**STATED GOAL**
Copy out each line of the records below word for word, leaving out the pictures.

((

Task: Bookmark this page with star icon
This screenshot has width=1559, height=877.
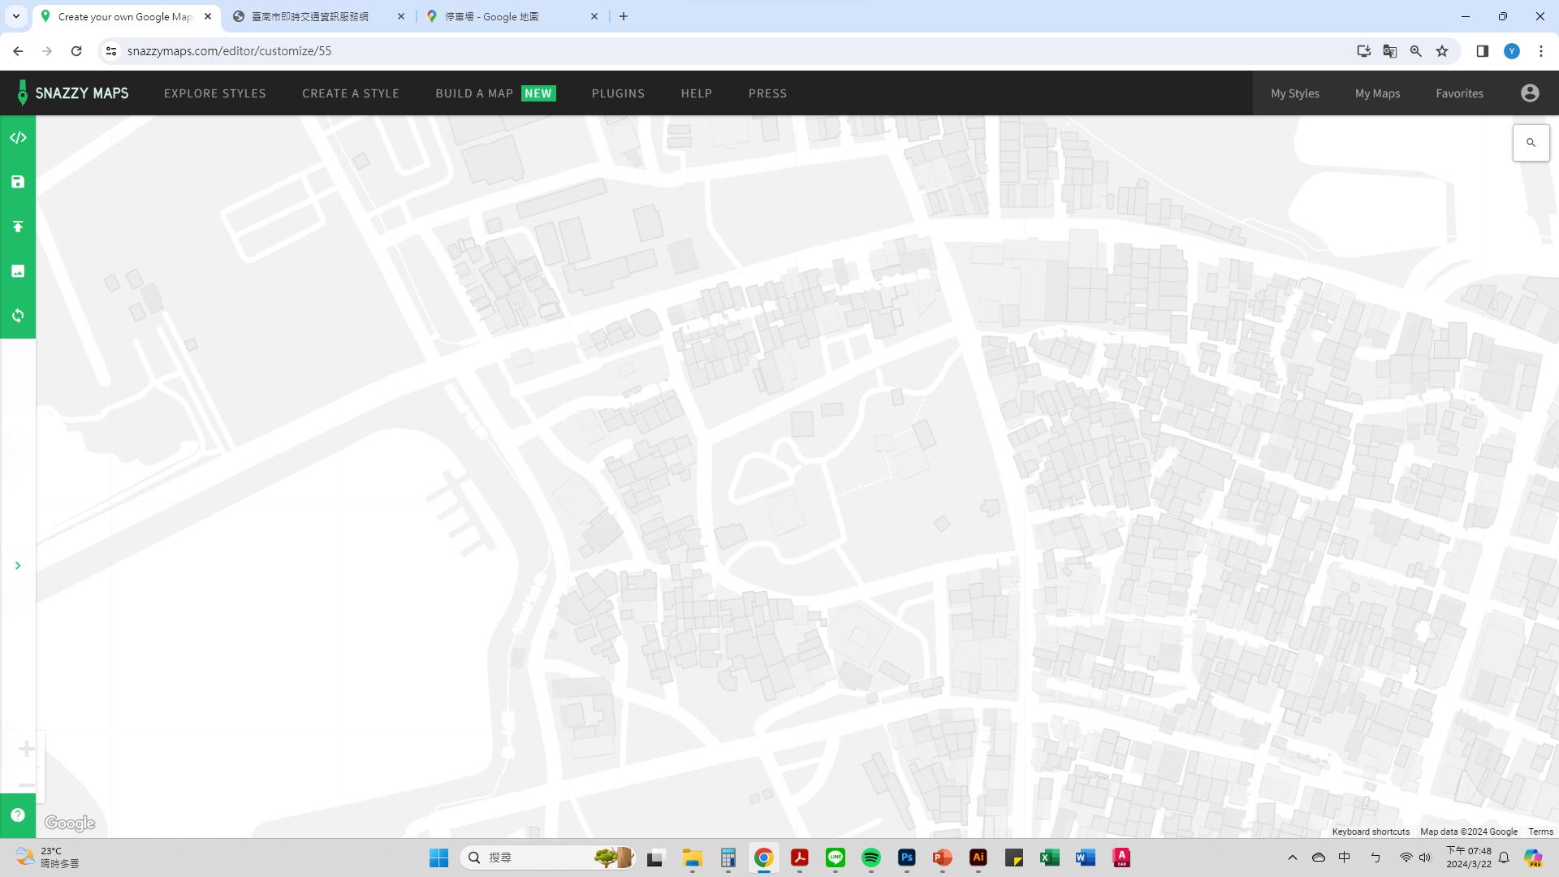Action: click(x=1442, y=51)
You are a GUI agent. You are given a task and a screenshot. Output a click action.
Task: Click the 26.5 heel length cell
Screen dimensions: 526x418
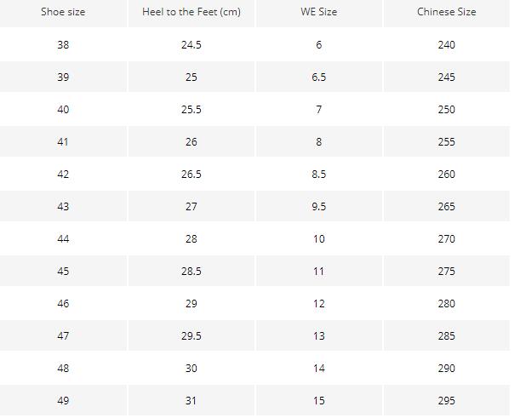click(192, 174)
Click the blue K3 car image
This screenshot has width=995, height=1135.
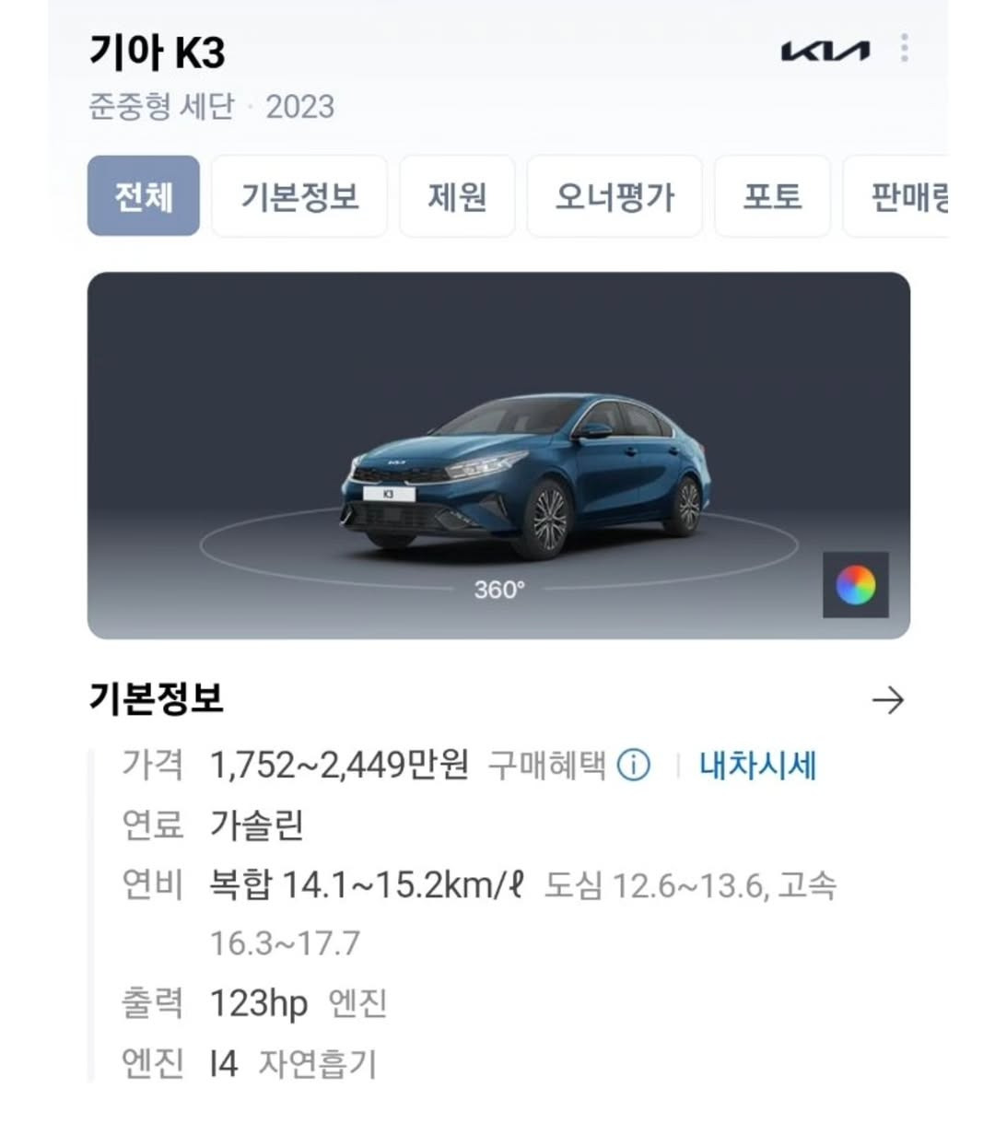click(x=525, y=475)
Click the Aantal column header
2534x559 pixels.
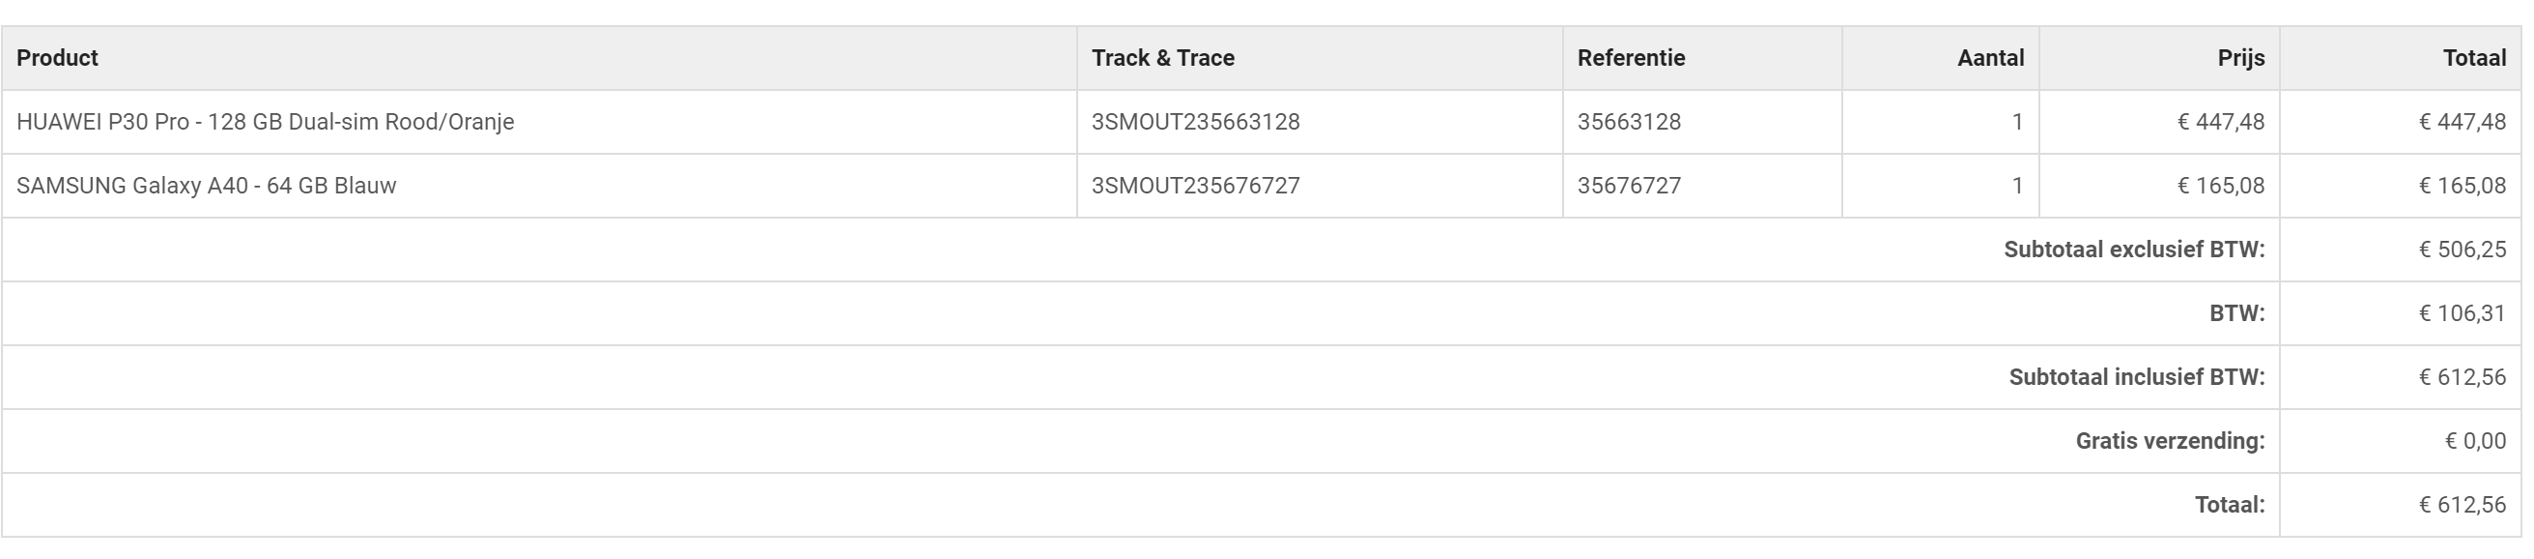(x=1990, y=58)
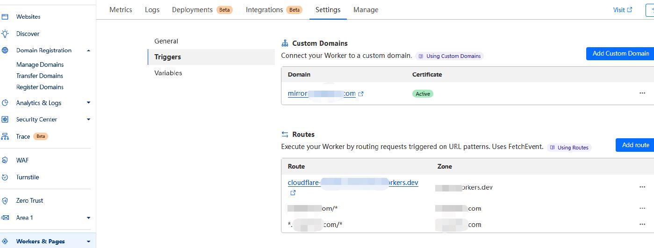
Task: Click the Add route button
Action: click(635, 145)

))

**RESULT OF THIS TASK**
Task: Bookmark this page with star icon
This screenshot has width=1559, height=877.
Action: click(x=1442, y=51)
You are a GUI agent. You are given a task and a screenshot. Output a click action.
Task: Click the 26.5 heel length cell
Screen dimensions: 526x418
click(192, 174)
Click the blue K3 car image
This screenshot has width=995, height=1135.
click(x=525, y=475)
Click the Aantal column header
2534x559 pixels.
(x=1990, y=58)
Task: Click the Add route button
Action: click(635, 145)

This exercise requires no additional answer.